> [PROBLEM STATEMENT]:
Scan the records for lines holding "dropdown". Say how many there are and give nothing else.

> [INPUT MATERIAL]:
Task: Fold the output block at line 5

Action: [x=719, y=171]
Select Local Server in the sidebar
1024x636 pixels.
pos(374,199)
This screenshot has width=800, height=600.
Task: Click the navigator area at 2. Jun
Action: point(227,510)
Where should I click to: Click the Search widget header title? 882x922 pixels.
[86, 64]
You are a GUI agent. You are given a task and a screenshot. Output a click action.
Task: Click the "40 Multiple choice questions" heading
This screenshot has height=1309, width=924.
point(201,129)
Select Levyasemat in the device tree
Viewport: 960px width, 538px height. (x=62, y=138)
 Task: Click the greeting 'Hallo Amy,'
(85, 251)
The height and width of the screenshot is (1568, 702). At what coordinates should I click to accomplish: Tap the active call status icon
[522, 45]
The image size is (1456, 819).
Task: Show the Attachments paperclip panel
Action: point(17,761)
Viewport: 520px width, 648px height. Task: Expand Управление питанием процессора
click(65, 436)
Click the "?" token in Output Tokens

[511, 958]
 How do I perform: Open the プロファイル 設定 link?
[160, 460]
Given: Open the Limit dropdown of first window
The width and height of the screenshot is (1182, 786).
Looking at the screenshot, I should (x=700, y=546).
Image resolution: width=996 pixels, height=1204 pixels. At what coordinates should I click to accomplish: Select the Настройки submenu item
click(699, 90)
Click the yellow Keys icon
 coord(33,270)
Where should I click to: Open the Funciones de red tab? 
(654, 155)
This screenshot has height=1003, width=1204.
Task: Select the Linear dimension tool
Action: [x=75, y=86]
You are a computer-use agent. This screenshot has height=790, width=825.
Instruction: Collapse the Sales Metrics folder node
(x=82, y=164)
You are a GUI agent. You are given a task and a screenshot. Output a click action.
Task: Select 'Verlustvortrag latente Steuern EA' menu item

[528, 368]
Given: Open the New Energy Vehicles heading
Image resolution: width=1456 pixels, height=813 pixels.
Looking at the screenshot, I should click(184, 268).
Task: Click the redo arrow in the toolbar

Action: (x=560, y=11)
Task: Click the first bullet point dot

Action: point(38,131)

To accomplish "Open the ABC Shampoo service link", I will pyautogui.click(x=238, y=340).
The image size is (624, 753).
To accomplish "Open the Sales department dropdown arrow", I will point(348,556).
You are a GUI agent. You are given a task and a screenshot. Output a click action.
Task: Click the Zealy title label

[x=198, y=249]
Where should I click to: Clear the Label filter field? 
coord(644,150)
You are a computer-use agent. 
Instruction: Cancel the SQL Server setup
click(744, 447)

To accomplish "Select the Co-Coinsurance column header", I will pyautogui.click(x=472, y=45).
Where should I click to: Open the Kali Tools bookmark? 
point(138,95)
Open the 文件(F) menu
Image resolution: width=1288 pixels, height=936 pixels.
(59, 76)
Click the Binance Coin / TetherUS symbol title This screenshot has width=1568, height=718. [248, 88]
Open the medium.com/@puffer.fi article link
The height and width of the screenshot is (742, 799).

> [REPLY]:
2